Ukraine war: Poland missile incident shows how dangerous the conflict could be for Nato

Events of the past 24 hours have shown just how delicate the situation could become on Ukraine’s borders with Nato countries including Poland, Slovakia, Hungary, Moldova and Romania. Since the Russian invasion at the end of February, the big fear for the west’s most important military alliance is that hostilities could spill over into one of those countries, forcing Nato to intervene and become embroiled in the conflict.

These fears have surfaced again after a Russian-made missile landed on the village of Przewodów a few miles inside the Polish border on November 15, killing two farmers. This immediately gave rise to frantic speculation that the missile could have been launched by Russia, something which could have led Poland to invoke Article 5 of the Nato treaty.

Article 5 does not demand a military response from Nato member states. But they are mandated to “assist the Party or Parties so attacked by taking forthwith, individually and in concert with the other Parties, such action as it deems necessary, including the use of armed force”.

This article has been invoked only once before – after the al-Qaeda terror attack on New York on September 11 2001. Nato’s 1999 Strategic Concept had already identified terrorism as one of the risks affecting the security of member states. As a result, Nato launched its first operations outside the Euro-Atlantic region when it sent a force into Afghanistan to root out what it perceived to be the command and control structure of al-Qaeda.

To invoke Article 5 now, there would need to be clear evidence that the missiles landing in Poland had been fired by Russia as a deliberate act of hostility. But Poland’s president Andrzej Duda has said it is highly probable the rocket had been used by the Ukrainian air defence in an attempt to shoot down Russian missiles.

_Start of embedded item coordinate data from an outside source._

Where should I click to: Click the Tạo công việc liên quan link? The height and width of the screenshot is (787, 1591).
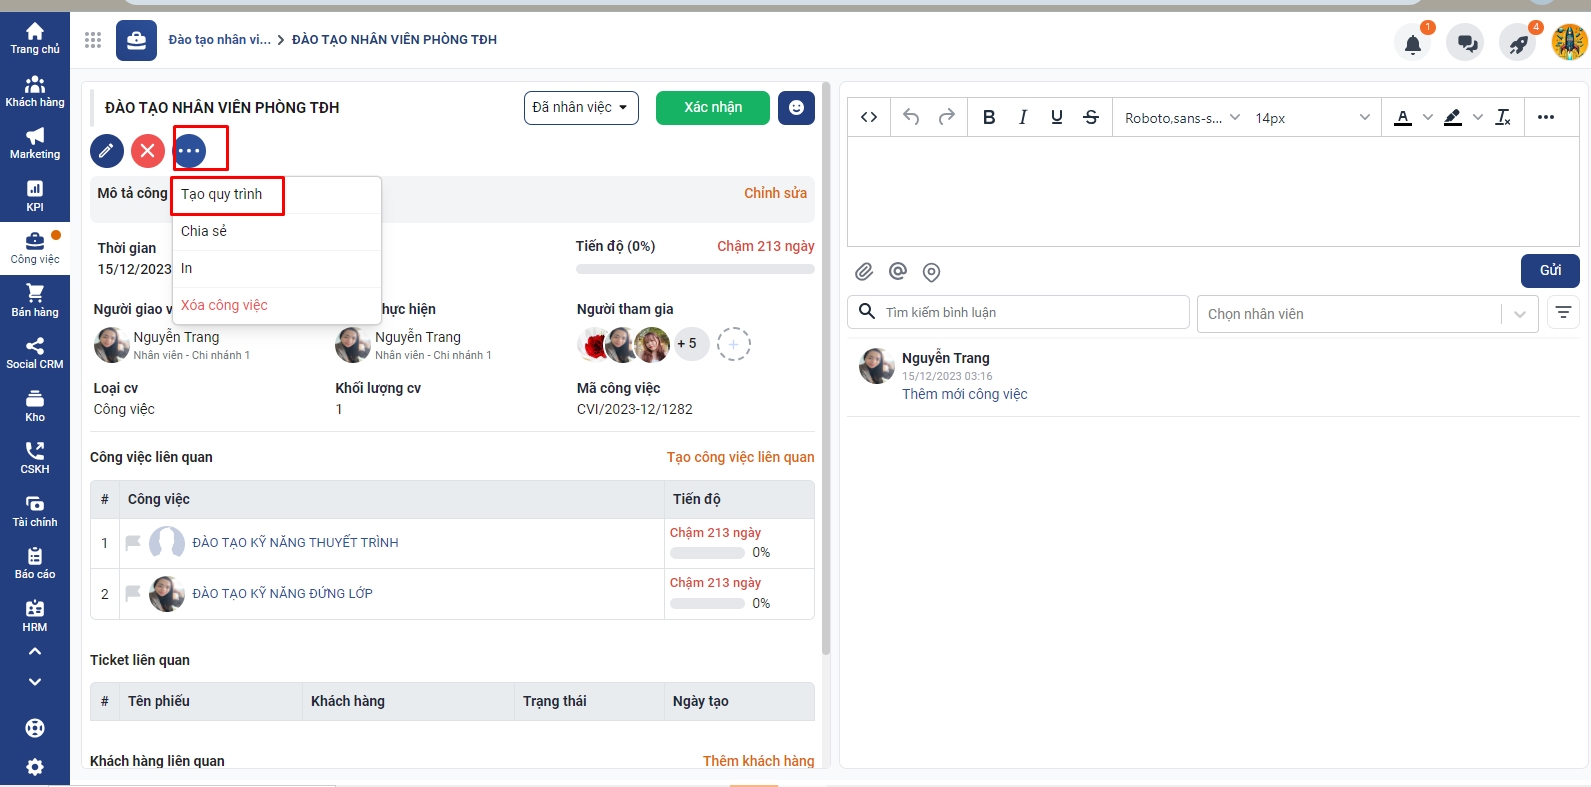(740, 457)
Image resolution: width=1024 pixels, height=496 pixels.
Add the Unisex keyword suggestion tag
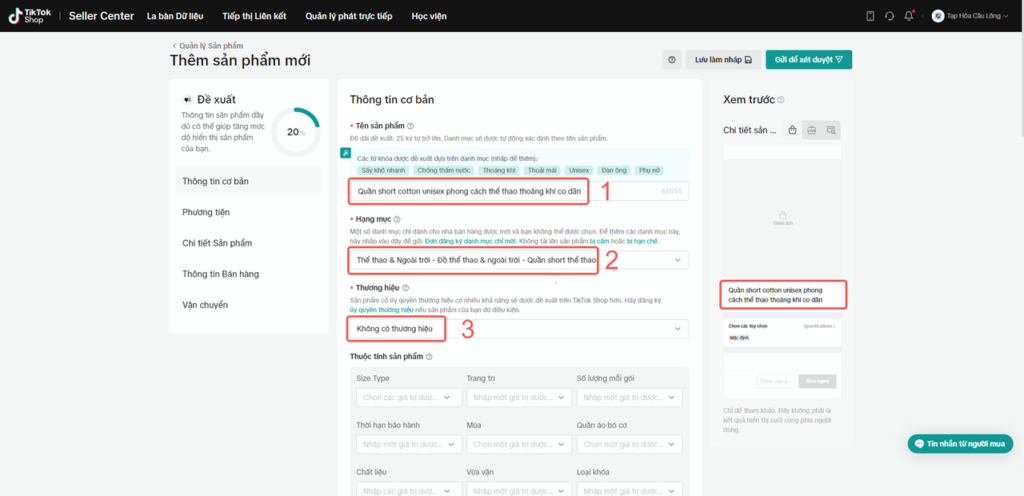pyautogui.click(x=579, y=170)
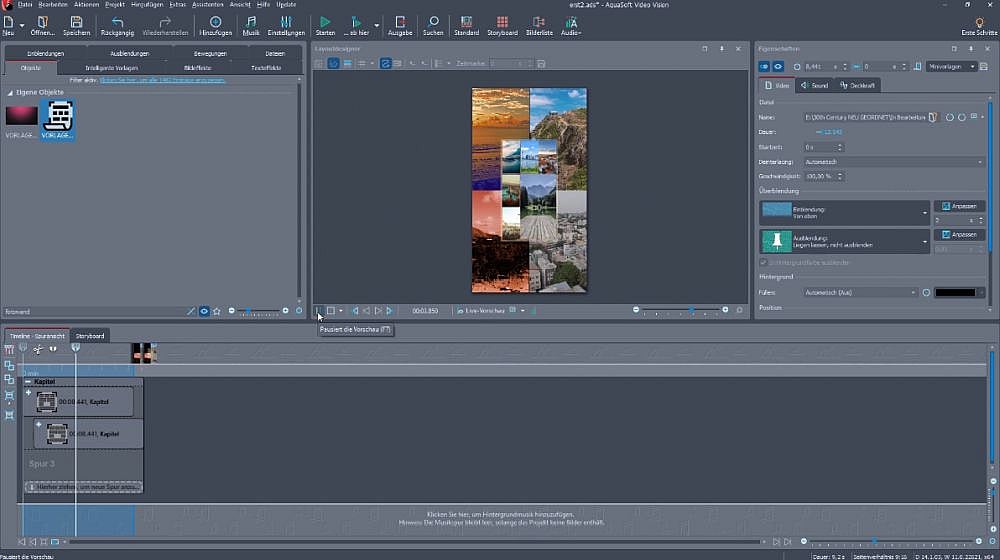Image resolution: width=1000 pixels, height=560 pixels.
Task: Collapse the Kapitel track in the timeline
Action: click(28, 382)

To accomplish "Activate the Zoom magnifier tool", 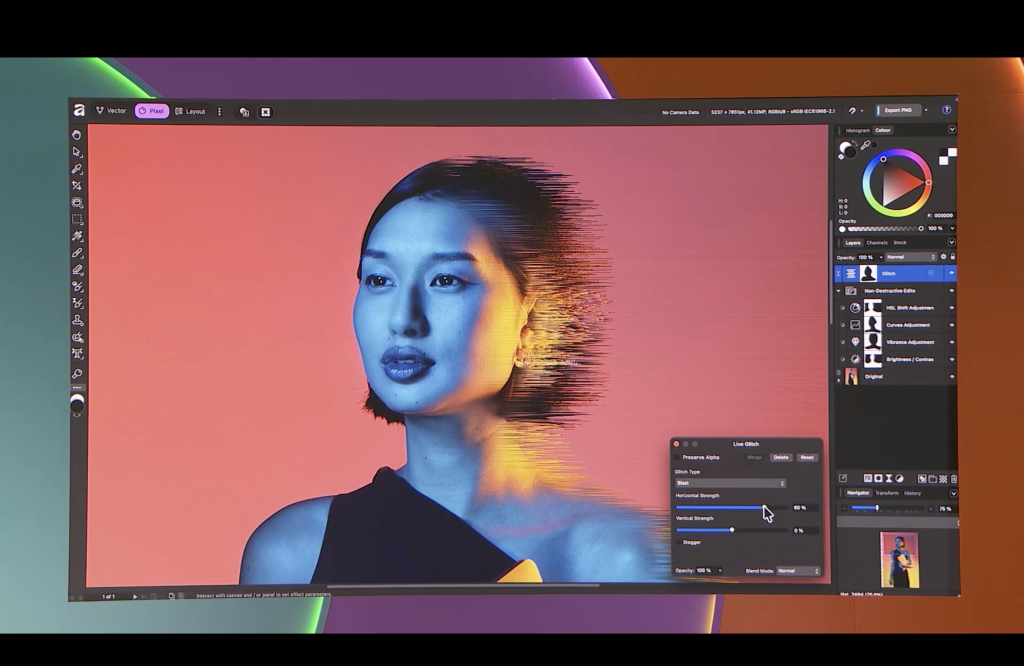I will 77,373.
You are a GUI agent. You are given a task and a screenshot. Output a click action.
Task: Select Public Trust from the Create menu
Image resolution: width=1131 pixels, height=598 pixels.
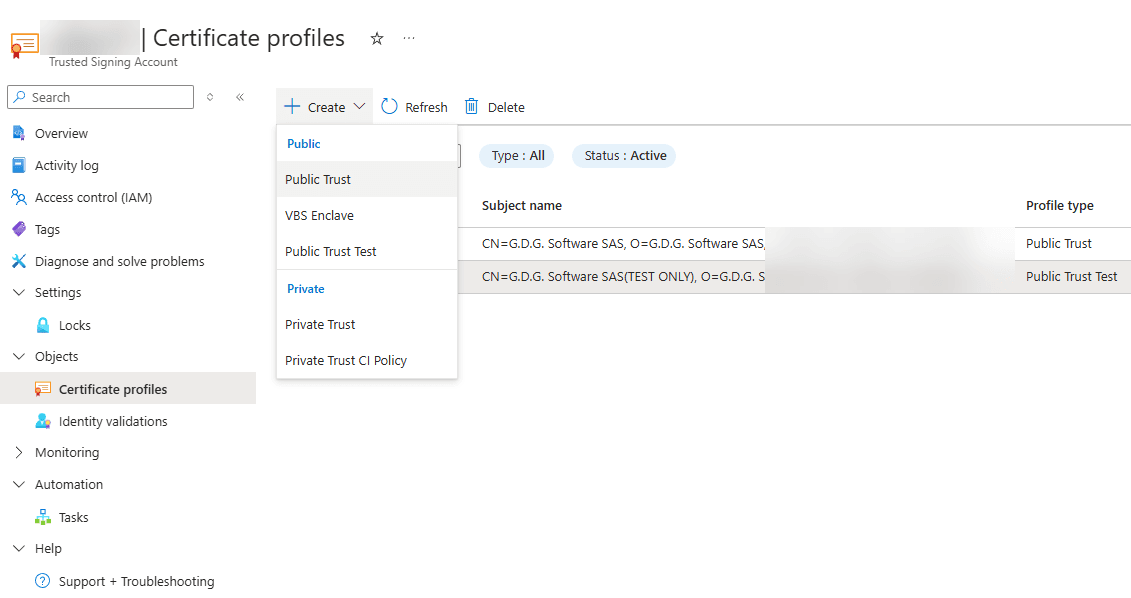(x=319, y=179)
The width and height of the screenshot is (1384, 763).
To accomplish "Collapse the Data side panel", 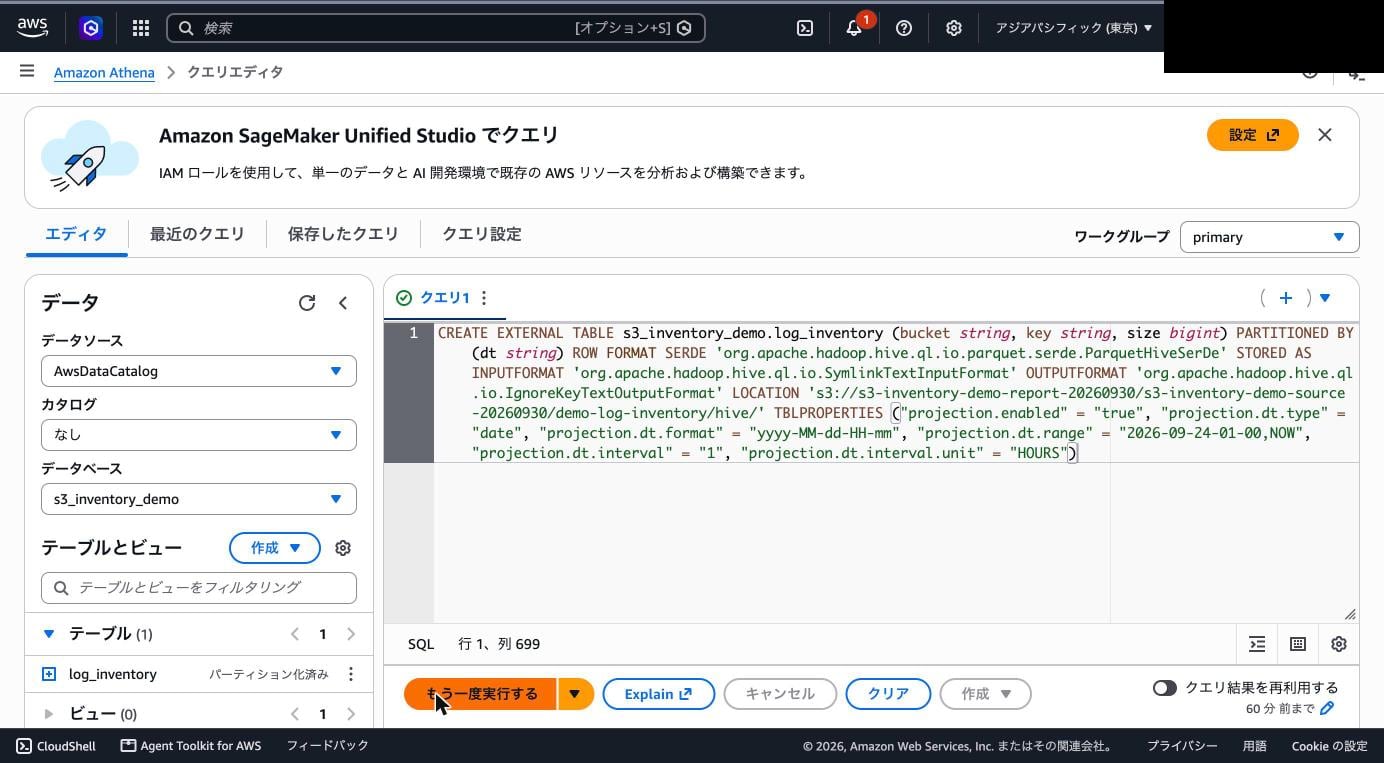I will coord(343,303).
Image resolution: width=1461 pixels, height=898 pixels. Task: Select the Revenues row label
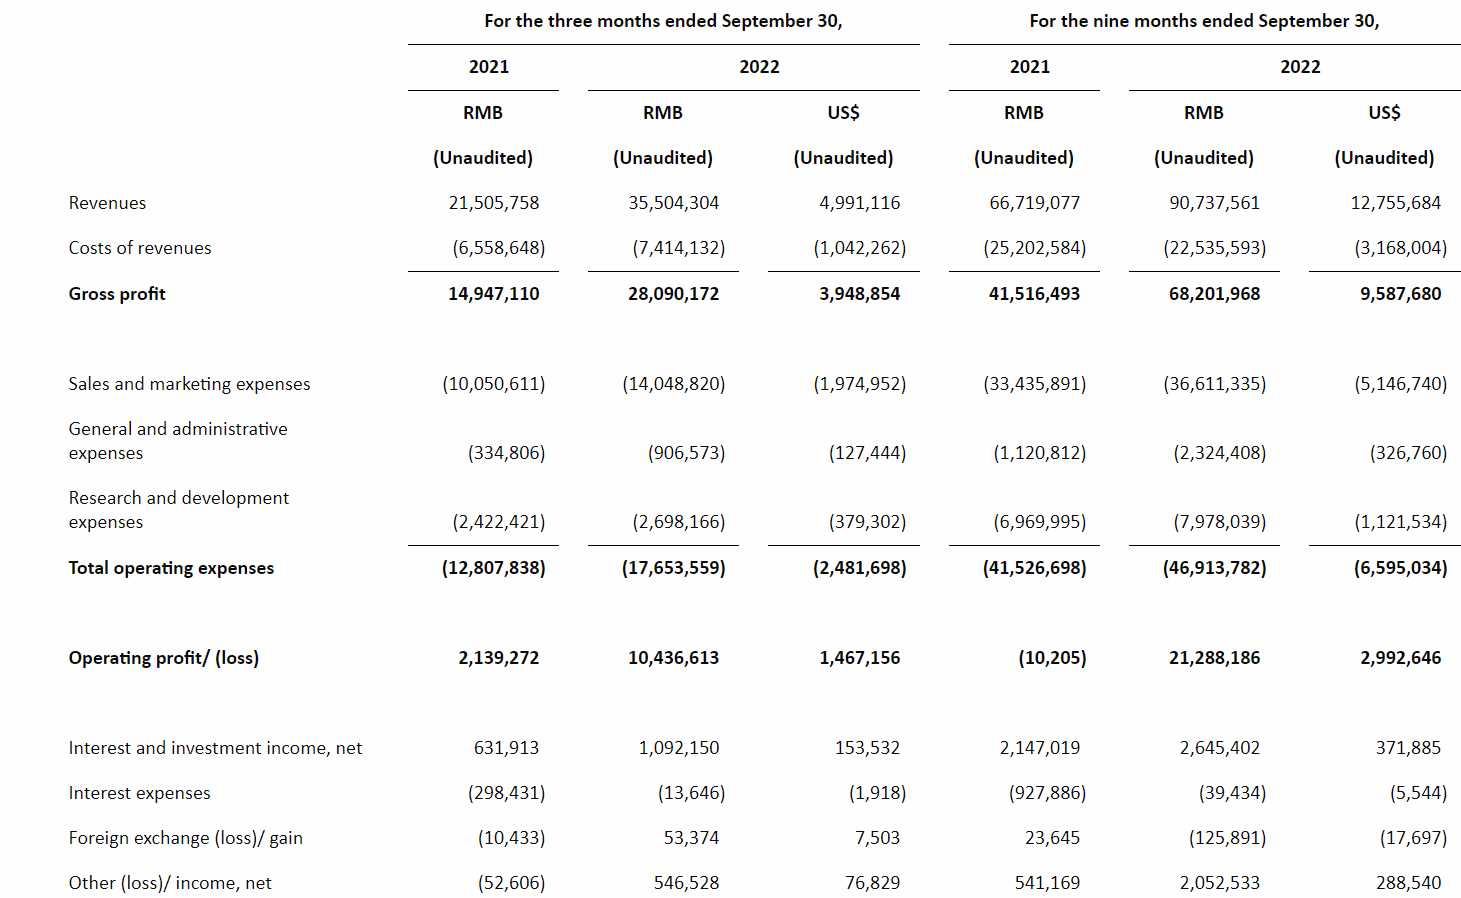click(107, 203)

Jens Stoltenberg, Nato’s secretary general, also suggested the incident in Poland was “likely” a result of Ukrainian air defence activity. The past few days have been marked by a concerted barrage of cruise and ballistic missiles against civilian infrastructure in Ukrainian cities including Kyiv and Lviv – which is close to Ukraine’s border with Poland.

What comes next?

What are Poland’s options and what does this mean for Nato? Poland could invoke Article 4 of the North Atlantic Treaty, which states that:

The Parties will consult together whenever, in the opinion of any of them, the territorial integrity, political independence or security of any of the Parties is threatened.

Article 4 has been invoked before. Turkey did so in 2015 following terror attacks as a result of the Syrian War. And in March 2022, eight countries – Bulgaria, the Czech Republic, Estonia, Latvia, Lithuania, Poland, Romania and Slovakia – invoked the article in response to Russia’s invasion of Ukraine.

Article 4 does not have the same implications for military escalation as Article 5, so would not necessarily signify a raising of tensions. And the BBC reports Polish prime minister Mateusz Morawiecki as saying that most of the evidence gathered so far indicated it would not be necessary to trigger Article 4. But he added: “This instrument is still in our hands and we will, of course, take a decision on it.”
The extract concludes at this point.